Pick out every line of the material that contains the word "Image" and copy those lines. Matching is case-sensitive.
⟨
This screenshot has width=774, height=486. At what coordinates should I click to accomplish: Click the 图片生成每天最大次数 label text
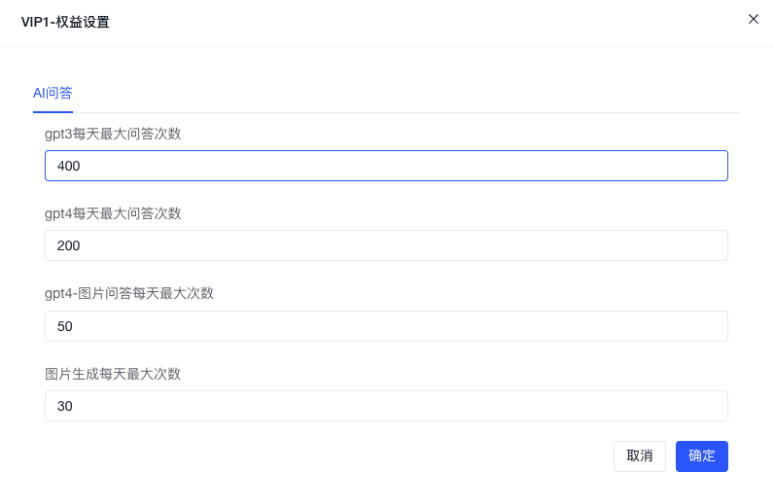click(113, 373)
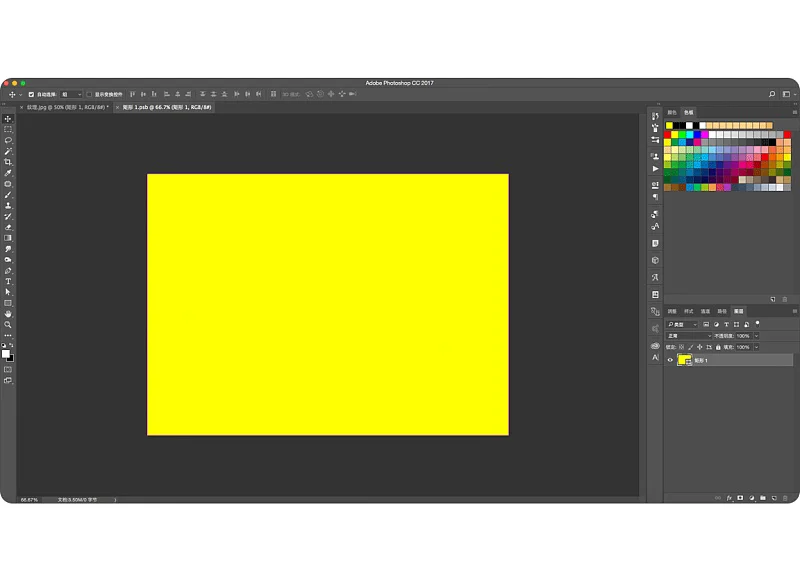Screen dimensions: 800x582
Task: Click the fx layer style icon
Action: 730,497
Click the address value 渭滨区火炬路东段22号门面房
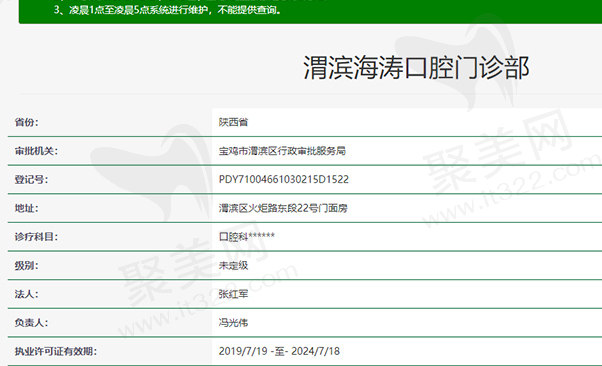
⟩
⟨
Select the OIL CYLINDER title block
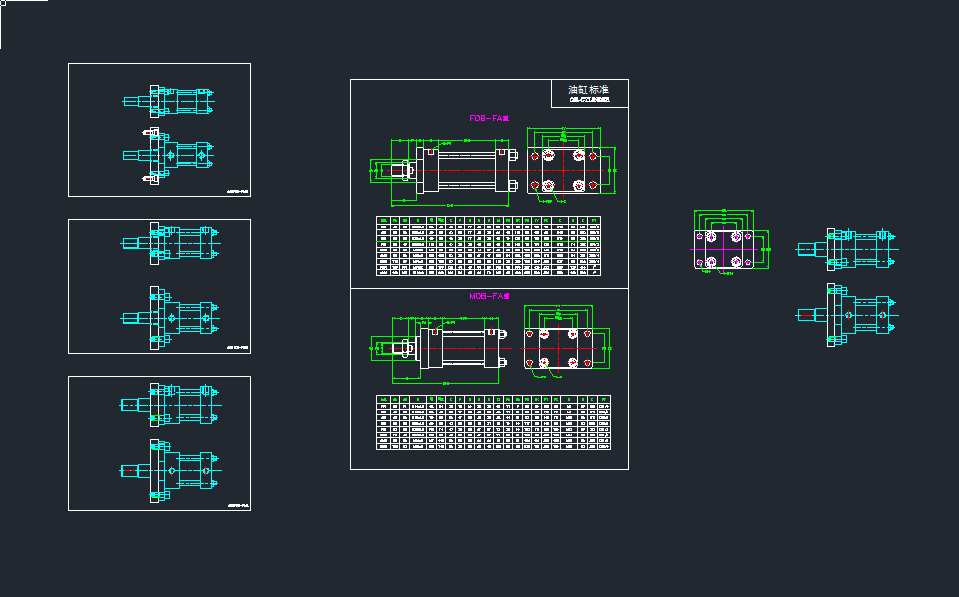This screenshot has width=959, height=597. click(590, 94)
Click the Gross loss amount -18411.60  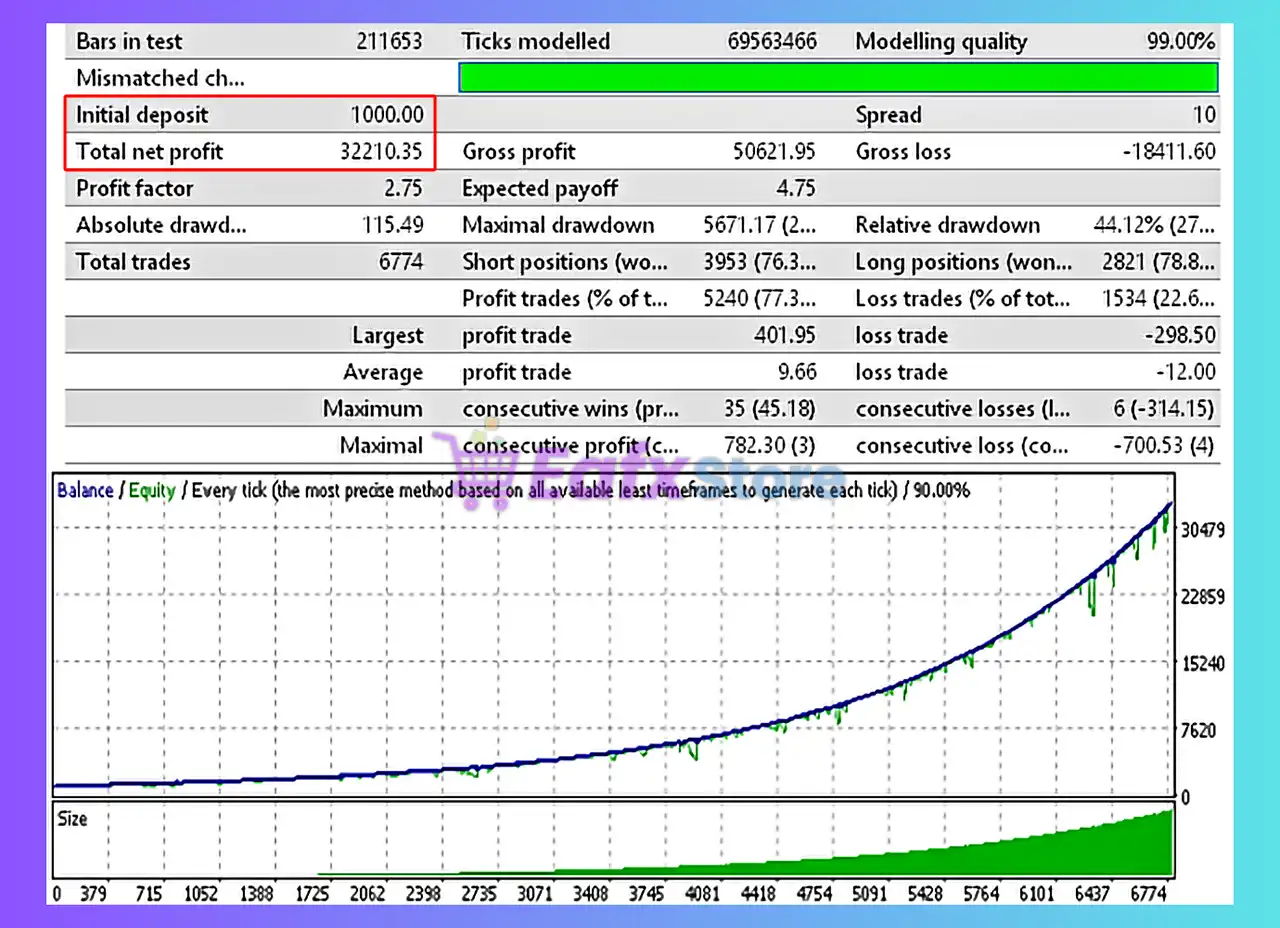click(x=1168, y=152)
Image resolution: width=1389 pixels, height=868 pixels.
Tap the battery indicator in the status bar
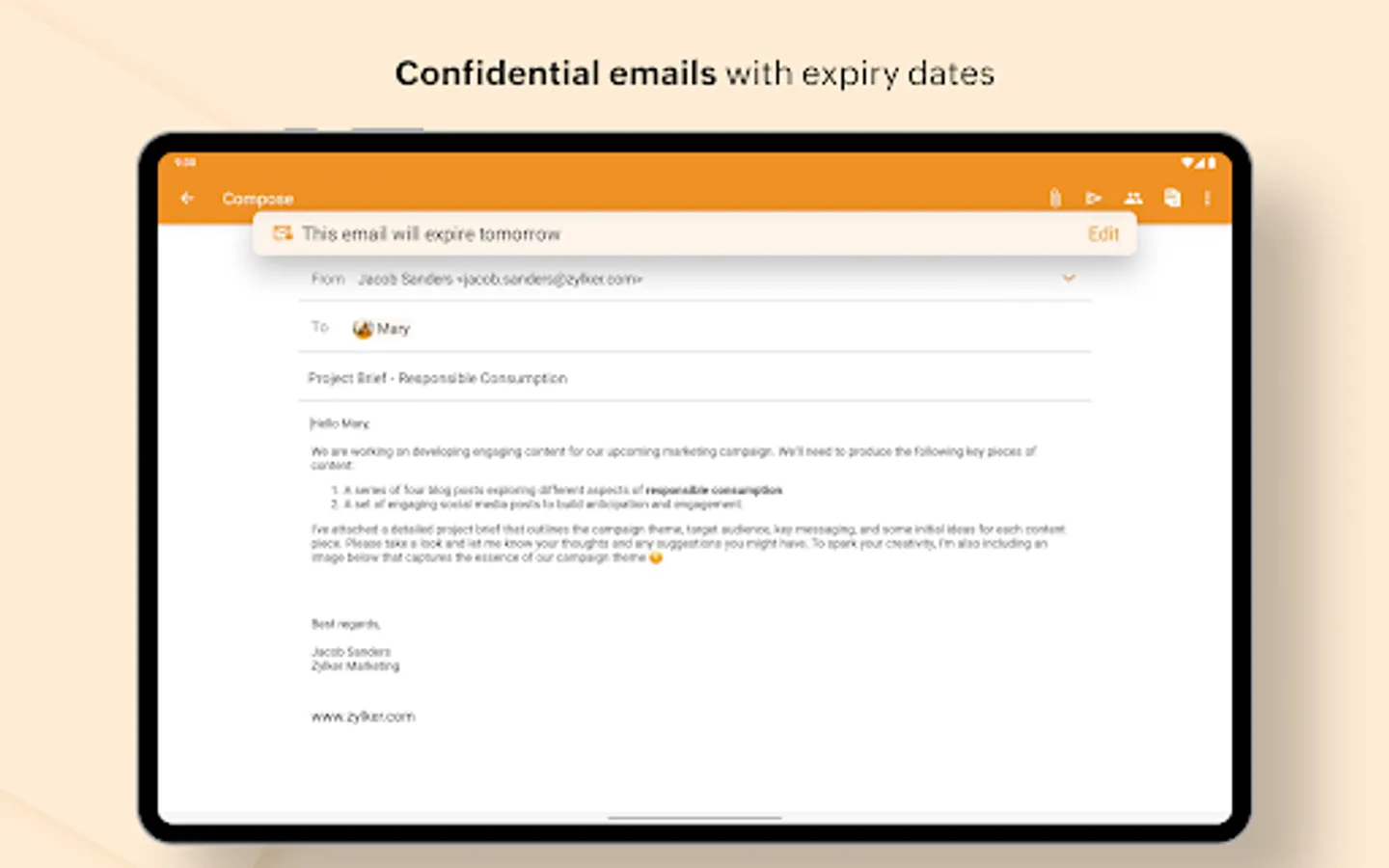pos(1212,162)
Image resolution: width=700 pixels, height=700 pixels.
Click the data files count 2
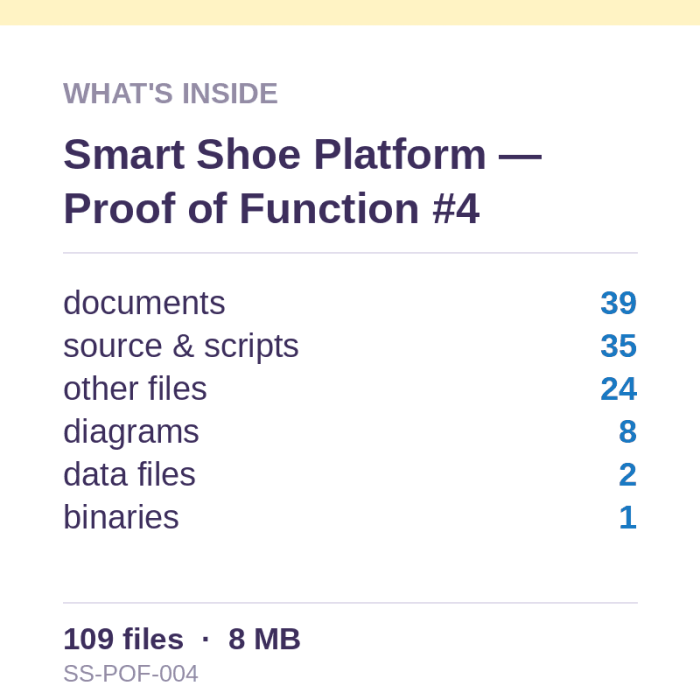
⟩
⟨
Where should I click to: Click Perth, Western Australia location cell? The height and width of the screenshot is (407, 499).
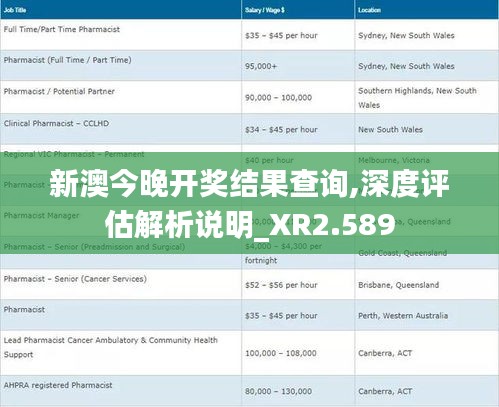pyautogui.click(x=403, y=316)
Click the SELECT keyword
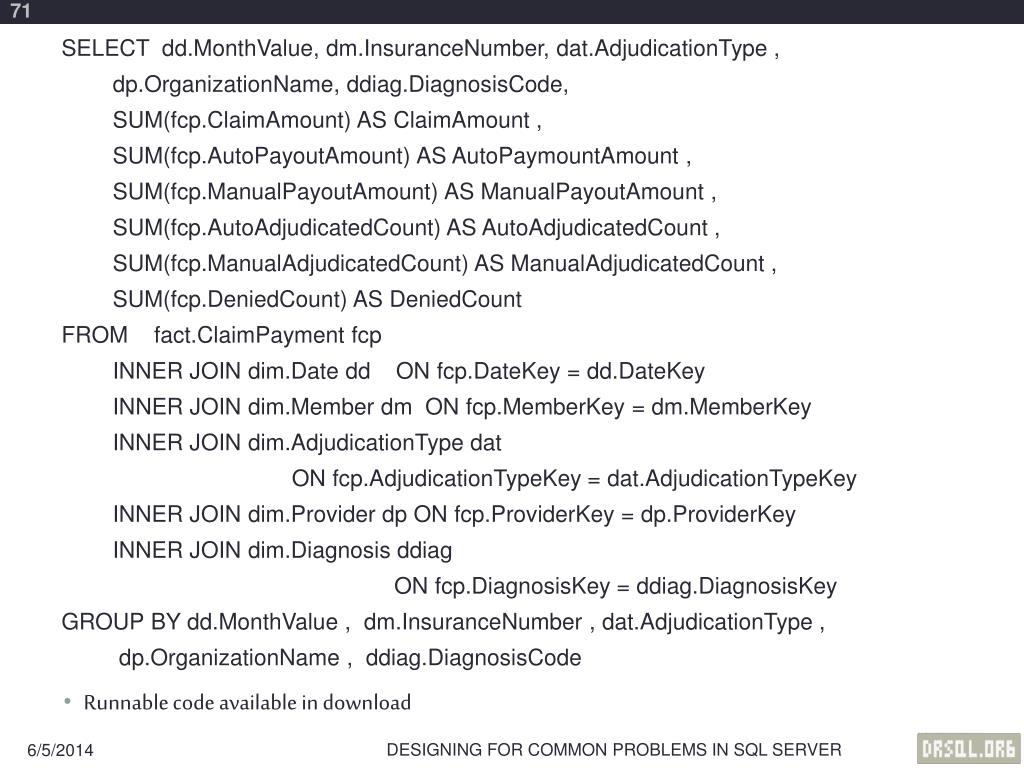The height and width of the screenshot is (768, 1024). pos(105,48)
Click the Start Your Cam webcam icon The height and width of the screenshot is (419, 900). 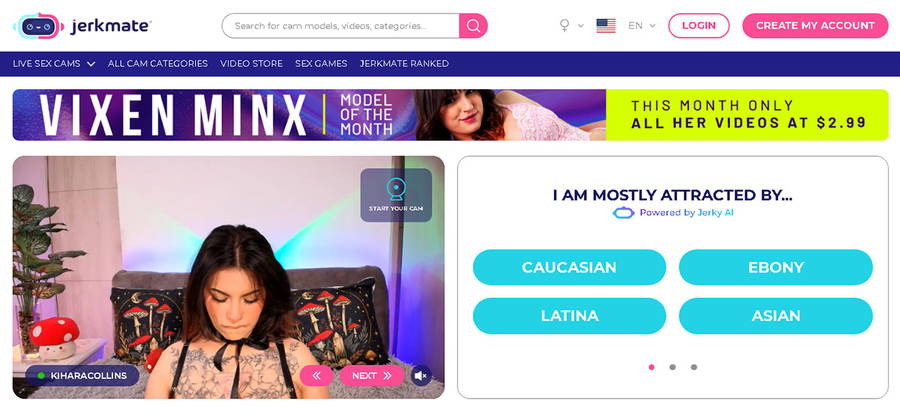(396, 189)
⟩
ANSWER FOR THE TASK
Image resolution: width=1389 pixels, height=868 pixels.
Image resolution: width=700 pixels, height=700 pixels.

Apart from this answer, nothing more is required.